COVID-19 was determined via PCR+ results, therefore authors include patients asymptomatic for COVID-19, but in the hospital for other reasons. While authors adjust for severity, the method used is very poor. 93.5% of patients are classified as "mild", which is patients with no documented care in a critical care unit within 8 hours of admission. Therefore almost all patients are in the same category, and those in a different category may be due to symptoms unrelated to COVID-19. Lower bias toward male patients in the control group also agrees with the hypothesis that the control group is made up of more people that were in hospital for another reason.
Since the analysis covers the initial period of the pandemic in the USA, it is likely that HCQ was used more often earlier in the analysis period when treatment protocols were considerably worse. It's unclear why the analysis only considers patients up to April 27, when the manuscript was submitted in October.
For other issues see [1].
Sands et al., 1/1/2021, retrospective, database analysis, USA, North America, peer-reviewed, 10 authors.
risk of death, 69.9% higher, RR 1.70, p = 0.01, treatment 101 of 973 (10.4%), control 56 of 696 (8.0%), odds ratio converted to relative risk.
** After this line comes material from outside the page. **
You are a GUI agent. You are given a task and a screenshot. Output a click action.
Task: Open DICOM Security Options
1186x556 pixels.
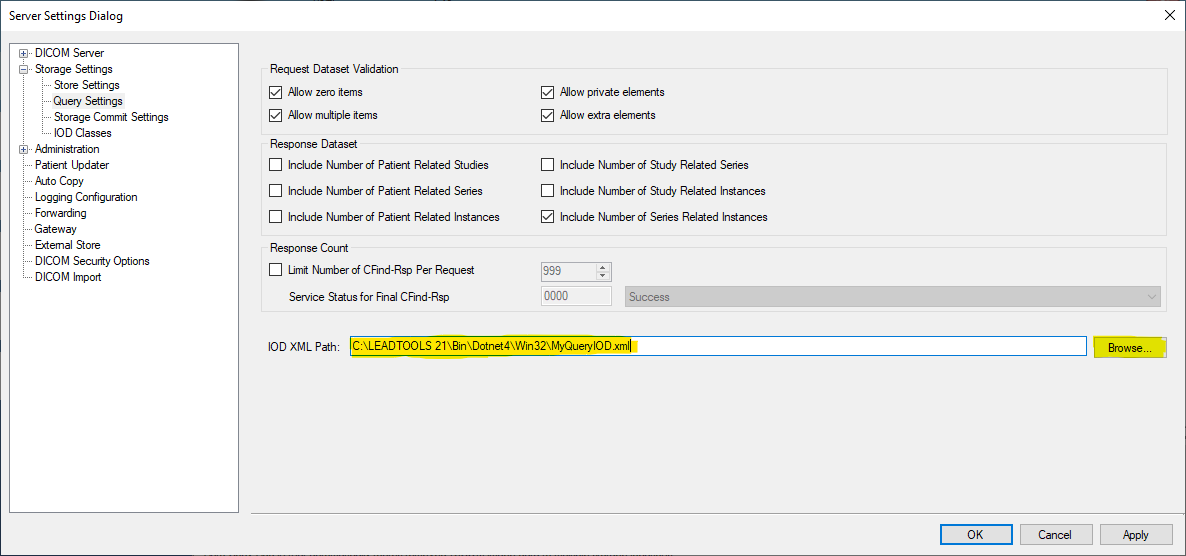(92, 261)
This study is excluded in meta analysis: includes PCR+ patients that may be asymptomatic for COVID-19 but in hospital for other reasons, substantial unadjusted confounding by indication likely.
Effect extraction follows
pre-specified rules
prioritizing more serious outcomes. For an individual study the most serious
outcome may have a smaller number of events and lower statistical signficance,
however this provides the strongest evidence for the most serious outcomes
when combining the results of many trials.